* What is being asked *
Which lines of the data hold the word "rose"? Copy all of them.

(Extracted data Opens)

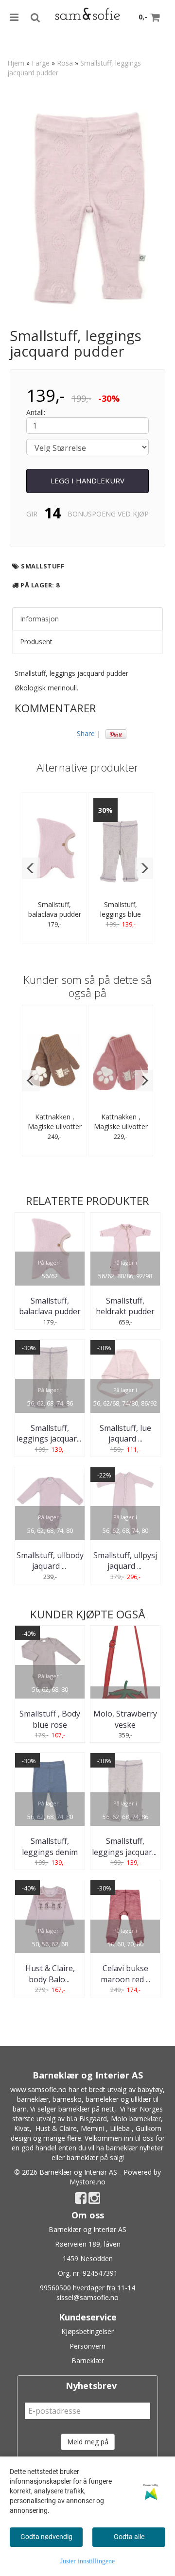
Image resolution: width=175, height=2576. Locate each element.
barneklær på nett (86, 2108)
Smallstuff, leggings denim (50, 1846)
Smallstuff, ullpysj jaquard (125, 1560)
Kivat (22, 2128)
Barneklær (87, 2360)
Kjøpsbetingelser (87, 2331)
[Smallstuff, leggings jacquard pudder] (87, 205)
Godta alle (129, 2537)
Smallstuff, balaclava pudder (54, 909)
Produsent (36, 641)
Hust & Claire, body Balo (50, 1973)
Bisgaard (93, 2118)
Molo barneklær (136, 2118)
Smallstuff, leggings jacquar (50, 1433)
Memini (92, 2128)
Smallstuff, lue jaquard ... (125, 1433)
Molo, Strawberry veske (125, 1719)
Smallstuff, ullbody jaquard (50, 1560)
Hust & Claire (56, 2128)
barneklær (33, 2099)
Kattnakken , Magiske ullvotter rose (121, 1126)
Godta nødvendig (46, 2537)
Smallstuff (42, 566)
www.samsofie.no (38, 2089)
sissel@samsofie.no (87, 2297)
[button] (31, 868)
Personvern (87, 2346)
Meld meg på (87, 2441)
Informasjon (39, 618)
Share (86, 733)
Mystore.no (87, 2181)
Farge (41, 63)
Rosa (65, 63)
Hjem (15, 63)
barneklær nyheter (134, 2147)
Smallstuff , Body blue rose (49, 1719)
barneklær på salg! (95, 2157)
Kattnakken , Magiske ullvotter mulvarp (55, 1126)
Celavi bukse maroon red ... (125, 1973)
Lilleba (120, 2128)
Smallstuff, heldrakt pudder (125, 1306)
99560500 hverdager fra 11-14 (87, 2287)
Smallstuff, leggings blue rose (120, 914)
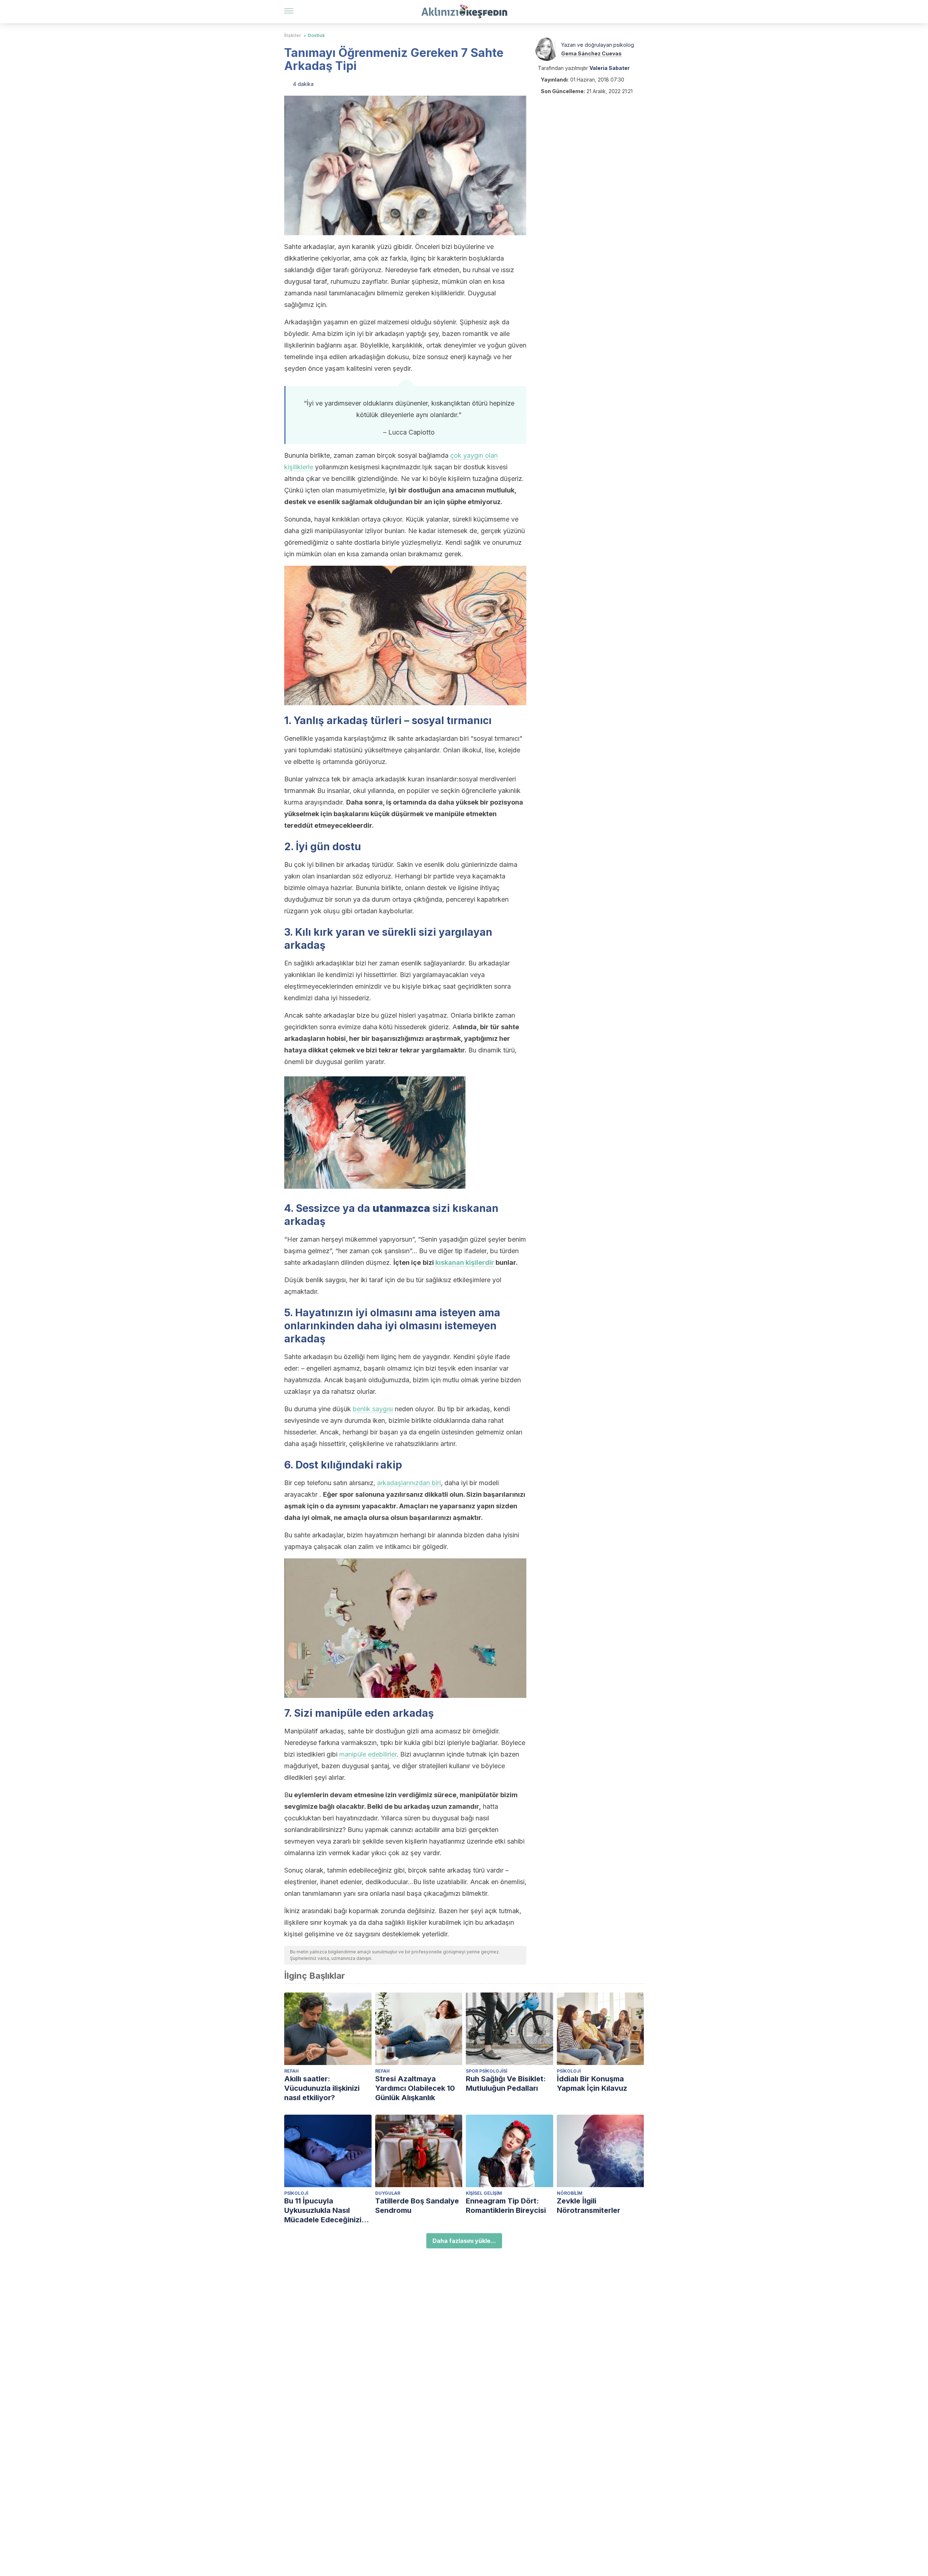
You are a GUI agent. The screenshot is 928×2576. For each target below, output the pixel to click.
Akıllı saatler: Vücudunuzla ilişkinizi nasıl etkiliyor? (322, 2088)
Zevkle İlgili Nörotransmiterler (588, 2206)
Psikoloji (569, 2071)
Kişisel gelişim (484, 2193)
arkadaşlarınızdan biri (409, 1483)
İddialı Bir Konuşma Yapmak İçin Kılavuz (592, 2083)
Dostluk (316, 35)
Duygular (387, 2193)
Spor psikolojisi (486, 2071)
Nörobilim (570, 2193)
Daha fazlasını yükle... (464, 2240)
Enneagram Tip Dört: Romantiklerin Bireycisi (506, 2206)
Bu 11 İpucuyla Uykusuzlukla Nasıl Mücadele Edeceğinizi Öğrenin (322, 2210)
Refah (291, 2071)
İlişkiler (292, 35)
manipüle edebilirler (368, 1754)
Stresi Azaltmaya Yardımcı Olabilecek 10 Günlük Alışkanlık (415, 2088)
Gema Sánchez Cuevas (591, 53)
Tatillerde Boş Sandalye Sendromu (417, 2206)
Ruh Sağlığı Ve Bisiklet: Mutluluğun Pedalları (506, 2083)
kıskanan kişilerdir (464, 1262)
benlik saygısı (373, 1409)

(Extracted data Closes)

* Answer box *
Kattnakken , Magiske ullvotter rose (121, 1126)
Smallstuff , Body blue rose (49, 1719)
Smallstuff, leggings blue rose (120, 914)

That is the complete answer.